小川一带的灯社火,一直保持着特殊和约定俗成的体例,经久未改。从节目来看,有舞龙灯,耍狮子,跑纸马,划旱船,白鹤戏海蚌,秧歌小曲子;从耍演流程看,包括集体出灯,耍演前放探马,进村登门耍演,卸降等环节,社火每到一家,鞭炮迎送,狮子拜寿,龙灯祈福,尽是美意。
回想儿时的我,挑灯跟社火,一晚上不合眼,也不觉得累。
一次,回到小川,在小镇的东街,正好碰到正耍的车社火,除了舞龙耍狮的队伍,一辆辆拖拉机拉着社火,在马路上巡演。我突然有一种热血沸腾的感觉,看,那拖拉机上拉的是我天才般的父老乡亲们,他们不仅会耕种营商,更是淳朴民俗的守护者,在社火表演中,他们所演的角色,是这片土地上妇孺皆知的人物。社火自古以来,演的多是百姓喜欢的千古神话与历史忠良,有忠有孝,弘善扬美。车队浩浩荡荡,锣鼓喧天锵锵,依旧是那温存朴素,依旧是那道不尽的世情沧桑。

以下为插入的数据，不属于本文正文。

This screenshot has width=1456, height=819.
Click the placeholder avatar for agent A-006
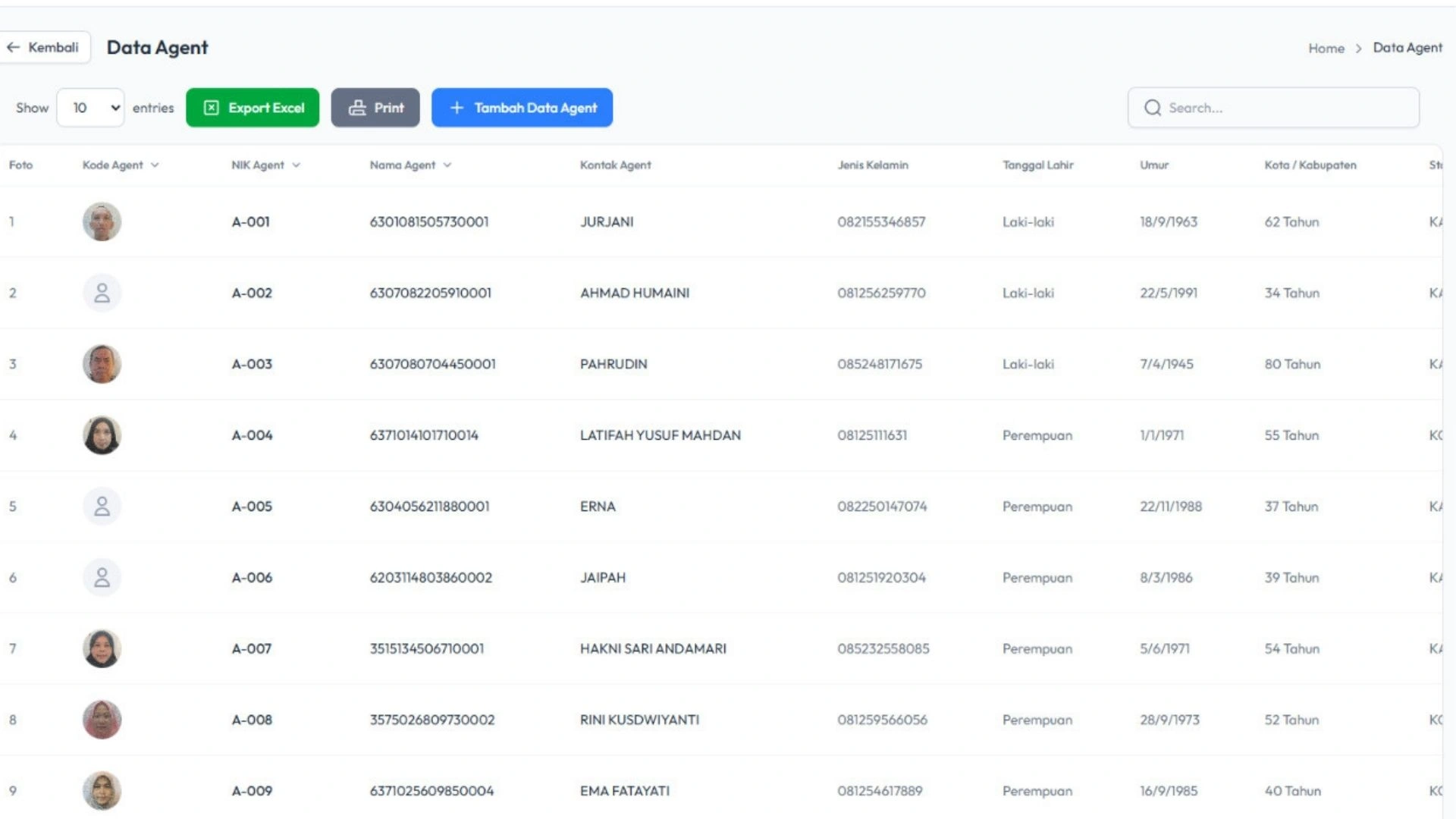click(x=102, y=578)

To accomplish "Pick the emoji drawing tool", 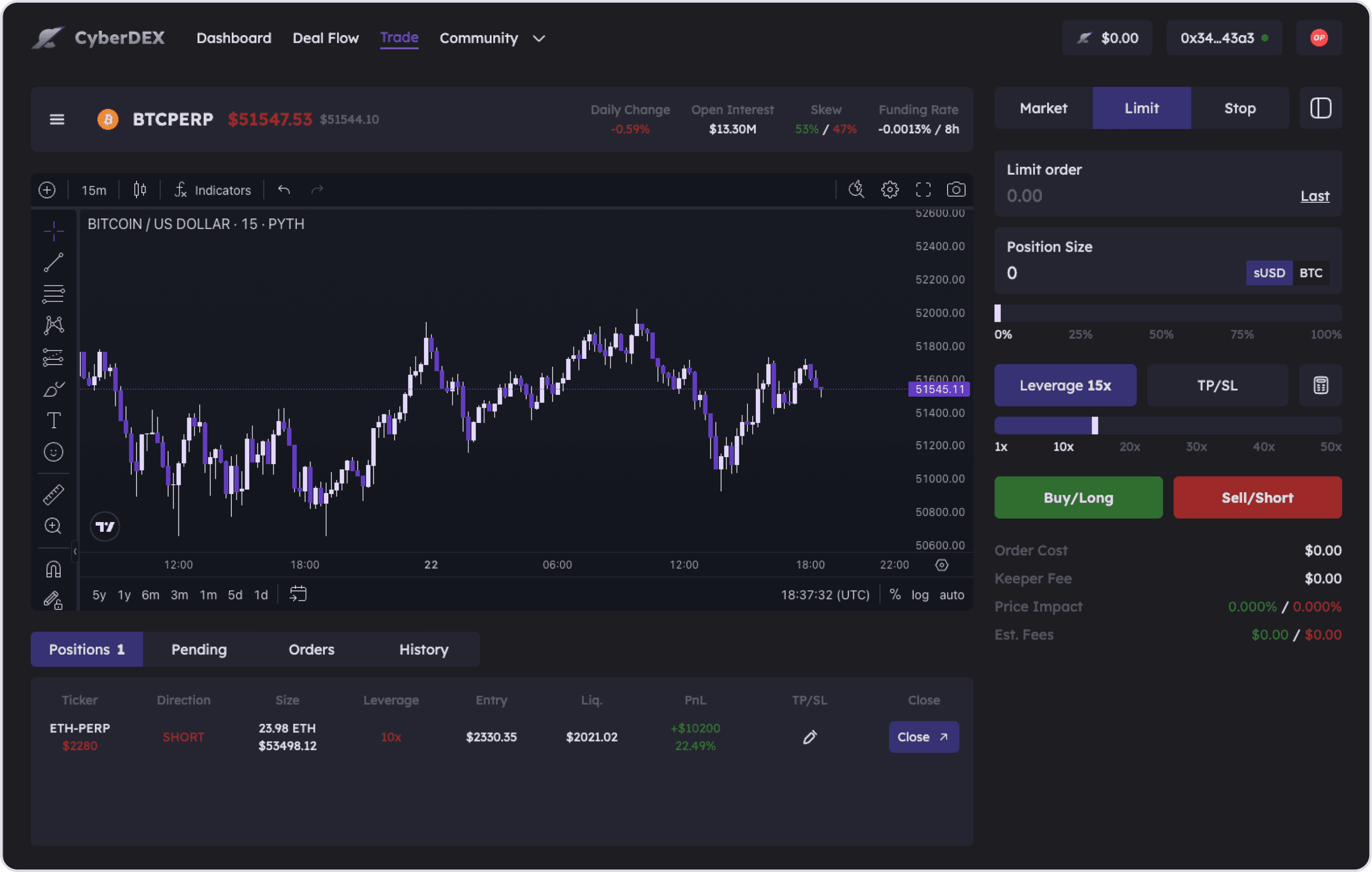I will tap(53, 451).
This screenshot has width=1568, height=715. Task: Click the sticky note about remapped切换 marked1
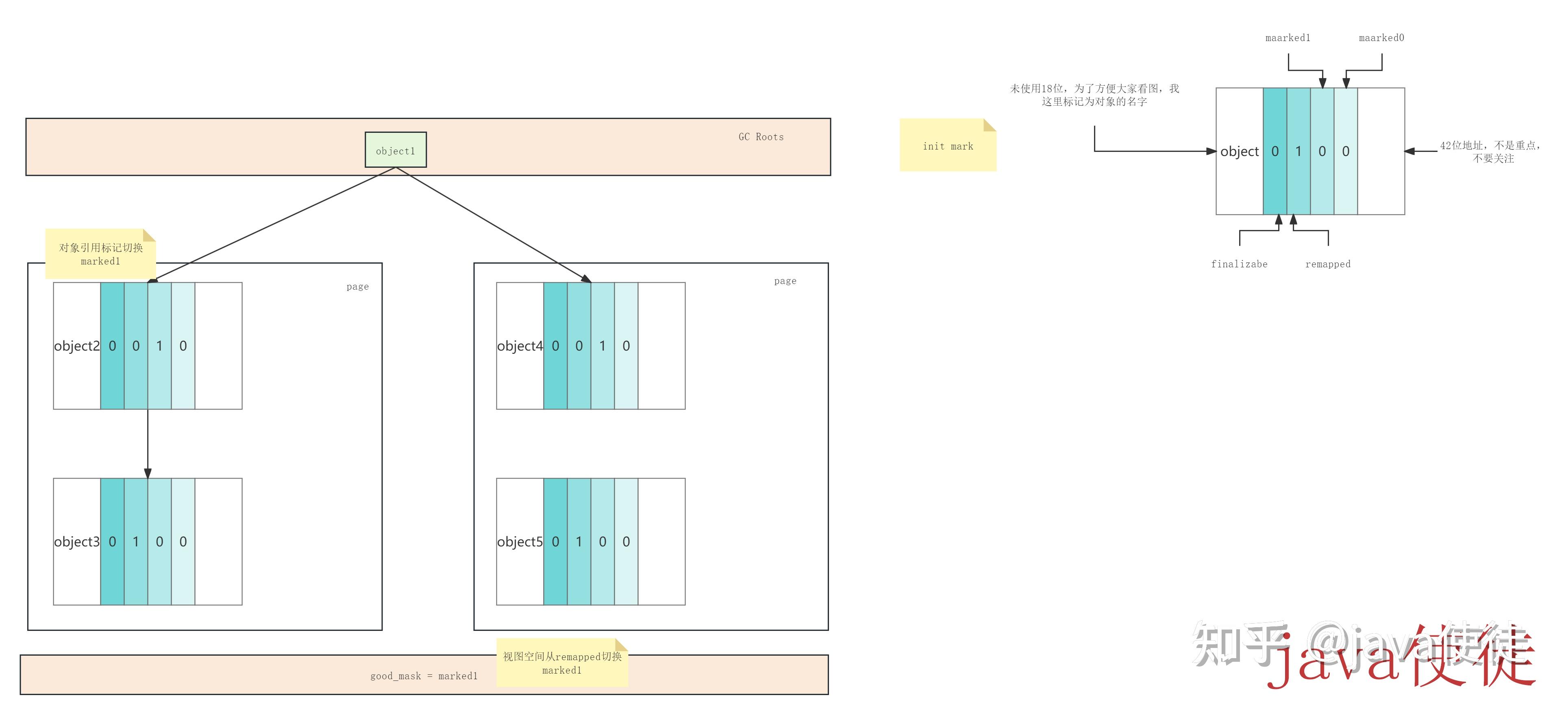click(562, 663)
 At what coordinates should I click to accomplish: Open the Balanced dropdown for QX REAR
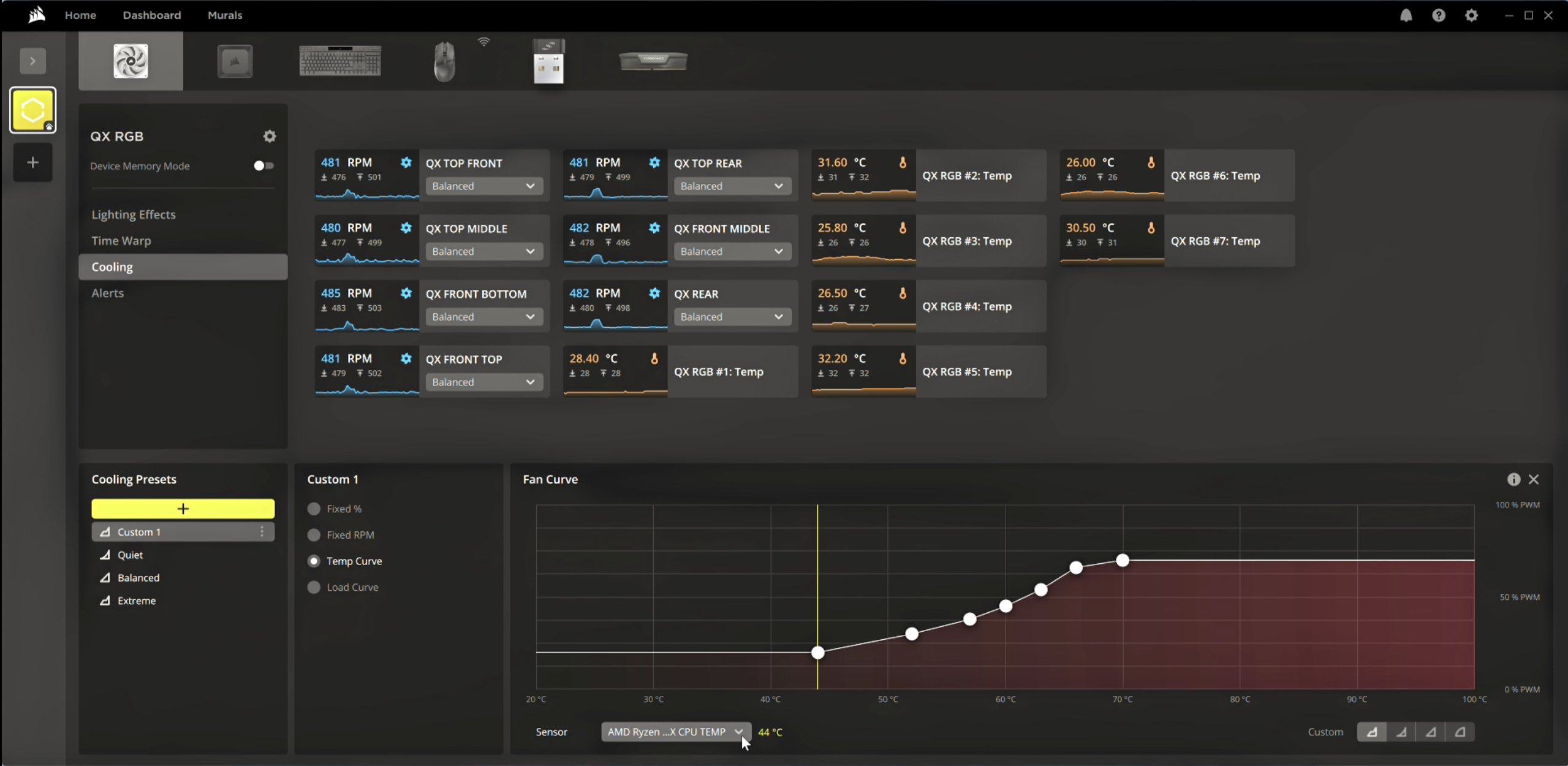pos(732,316)
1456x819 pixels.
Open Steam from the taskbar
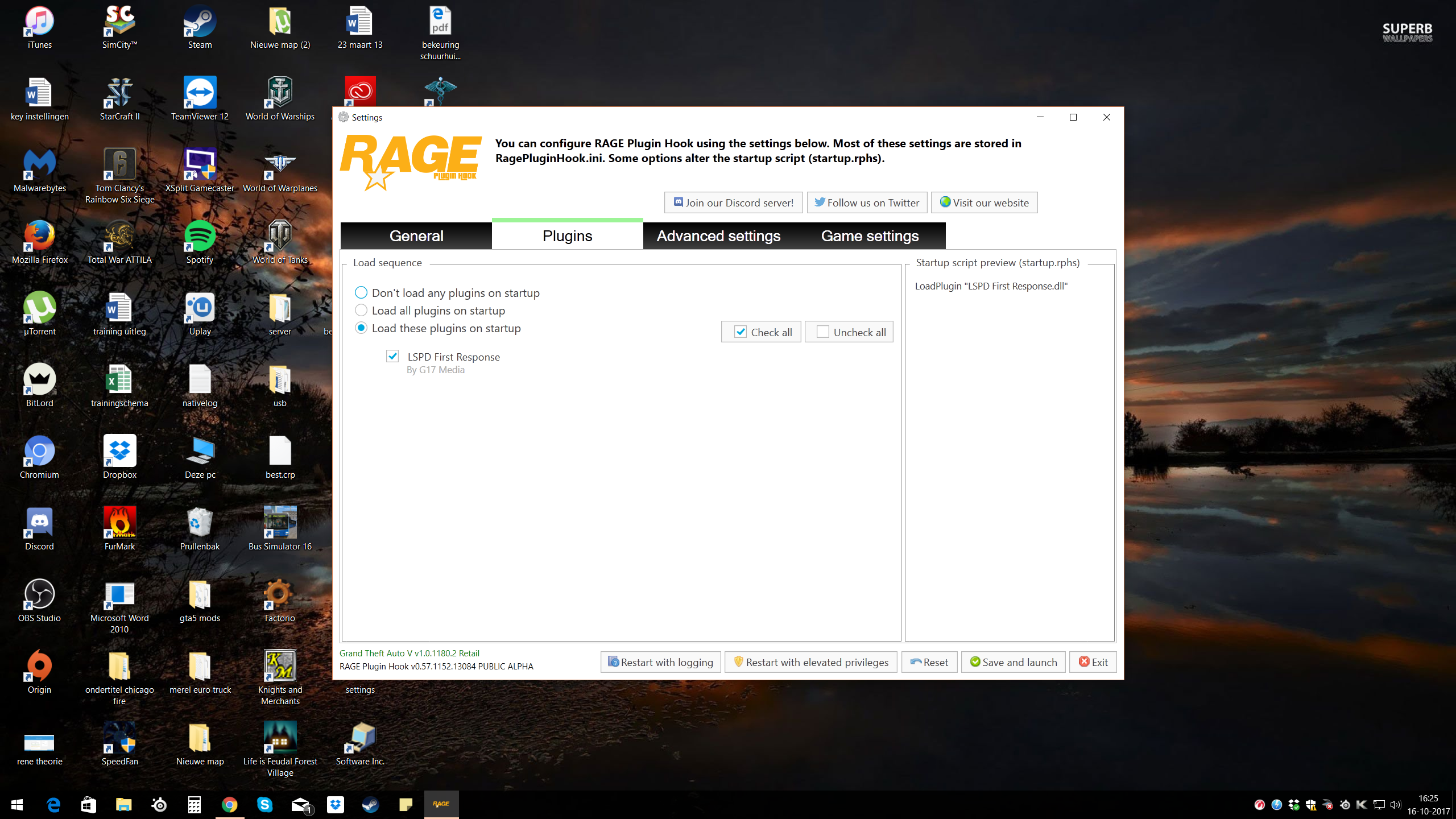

小川,简单得只有六个笔画。可这六个笔画里,却装满水木自亲、民风仁义的端端正正。一条双河奔淌不息,一个乡市的独有繁华里,乃陇南“三十九古驿”之一。
多少回,年关时分,我总会梦见自己置身于锣鼓喧天的队伍中,伙伴们身着七彩盛装,有的戴起笑呵呵的面具,神情喜气洋洋的。优美婉转的船曲、小曲和精湛的舞龙舞狮跑马技艺,把社火表演带进村村寨寨、大场小院,看社火的人群跟随队伍,前呼后拥,团团合围,总也看不够……
在这片古老的土地上,社火是父老乡亲敬天爱人的一种独特传承,是山野孩子放肆狂欢的尽情耍闹,它承载着一方百姓对美好生活的热切向往,也见证着乡村人事的代谢和风土人情的变迁。